我对圆周率有兴趣,清楚记得小学老师说的:“山顶一狮一壶酒,二鹿舞霎舞罢,就吃酒,杀尔,杀不死,乐尔乐。“对”杀尔,杀不死,乐尔乐。“印象深刻,而我多次住院(我称之试炼),正是“杀不死”,期待“乐尔乐”。有次在活动室桌上用树叶摆3.14159。。。田志宏主任看到,当然他看不懂,让我收掉。
那次还是李先念当国家主席的时候,有个病人和医生说:“想当国家主席,李先念能当,我也能当。”:)
那次向一群医学生演讲, 谈共产主义,我说医院吃的不好,习吃的好。
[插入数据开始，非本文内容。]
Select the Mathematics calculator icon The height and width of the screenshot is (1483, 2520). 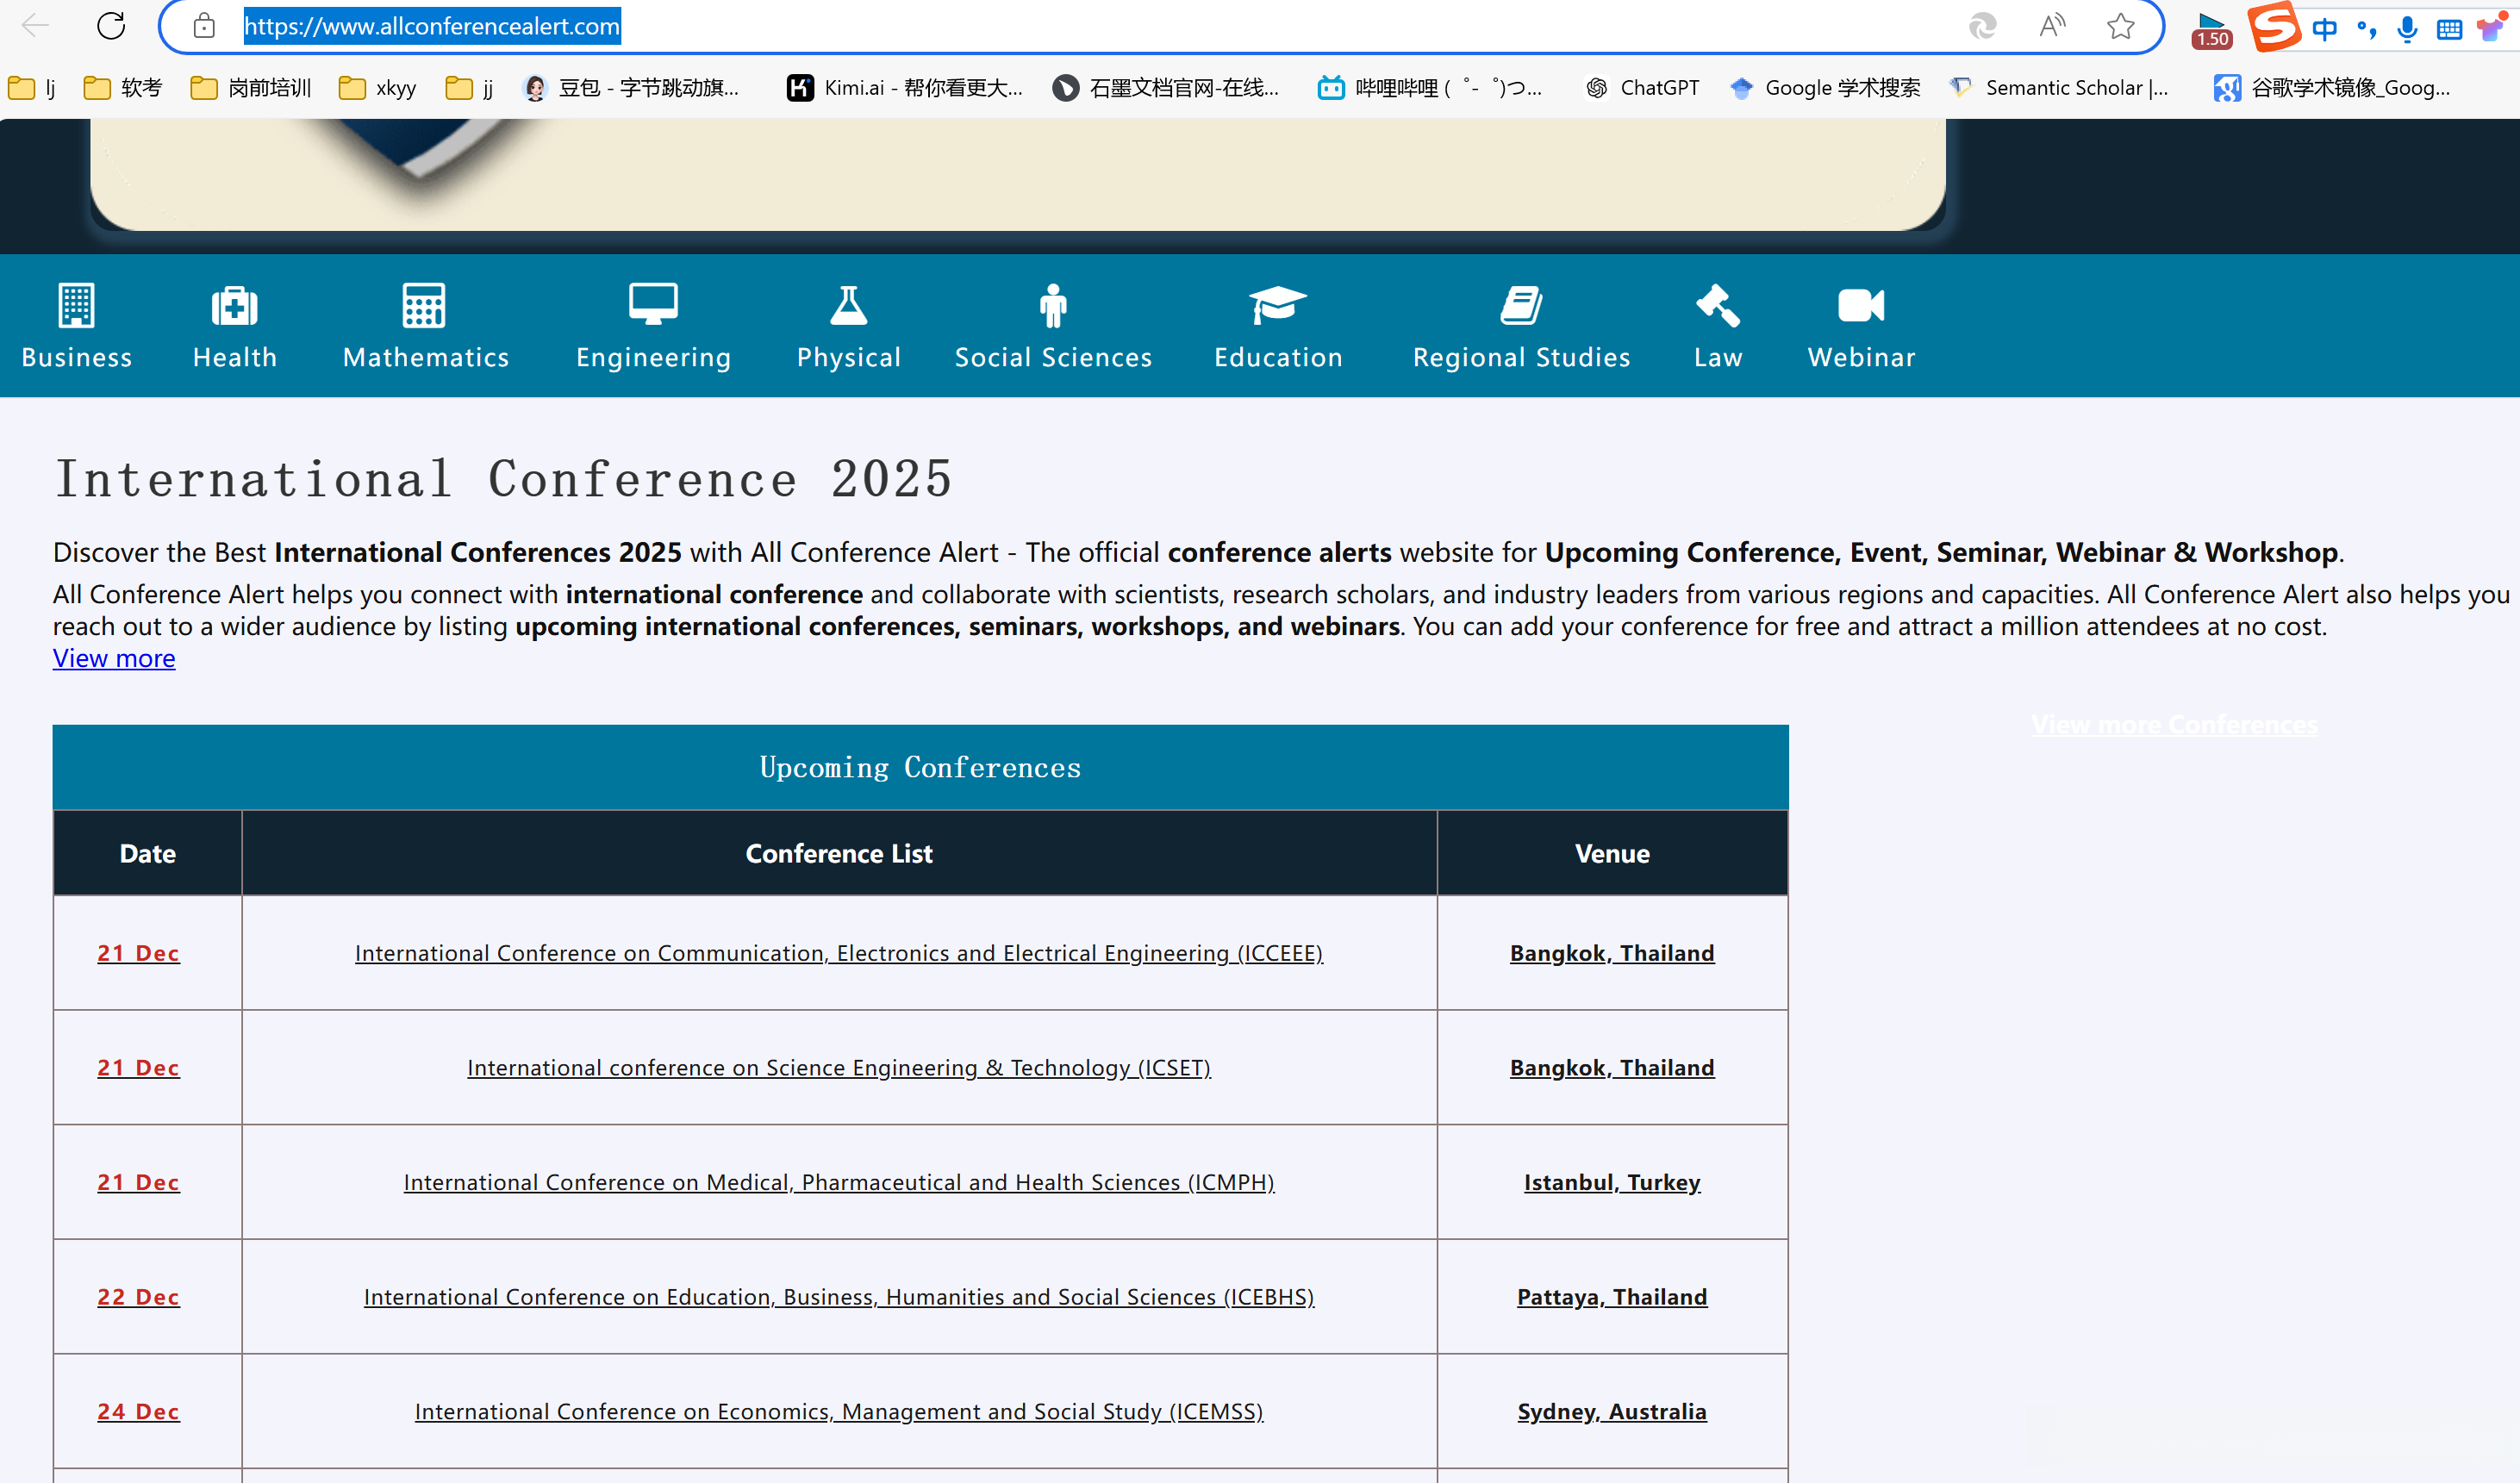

一个男生说:‘习吃的也不好。”:)
第一次住院后,我家人曾问个算命之类的,巫婆说:“我身体内有2个解放军和1个女人附体。”
和贾建清说:“人人都有一个银行(指卖血),而女人有2个银行(卖。。。)”
有次,一位陪护的大姐,给我油条吃,我拒绝,说:”不拿群众一针一线。”她说正经什么的,我确有个特点,不吃别人的东西,比如在单位,不抽别人的烟,什么客户给烟都不接,自认最后一个红军。
对了,上次提到的美女医生叫许娇逸。常宪鲁主任,我问他:“是党员吧?”答:“当然”,恩,很自豪。我和他谈论共产主义,他说:“现在还有谁信这个。”我说:“你是党员,竟这么说?”他立即讪笑着走开。
有个病人叫张爱民,比如大几岁吧,有时不能自理,小便在身上、被子上,护士、卫生员处理有小便的被子和枕头,就是拿到阳台晒干,继续给病人,不洗。他住院带本《水浒传》,天天看,一页要看半天,我称之水浒研究专家,对108好汉绰号很熟悉,李元霸还佩服,拉我去听,我说:“知道这个,有什么用?”他妈妈照顾他,他妈很喜欢我,喜欢和我说话,虽然岁数大,但很有尊严,爱穿红衣服。有次我看到她,体谅她的艰辛,竟在里面放声大哭,护士问原因,我说看到她。
有次在正东路碰到她,她问:“张爱民在里面怎么样?”我当然说还好,她说:“在家不行,不如放里面。”后来她去世了,我刚好在医院,贾建清让张爱民回家奔丧,张爱民刚好穿着红衣服,还不知道他妈去世。贾建清一看不对,找了件白T恤,给他换上。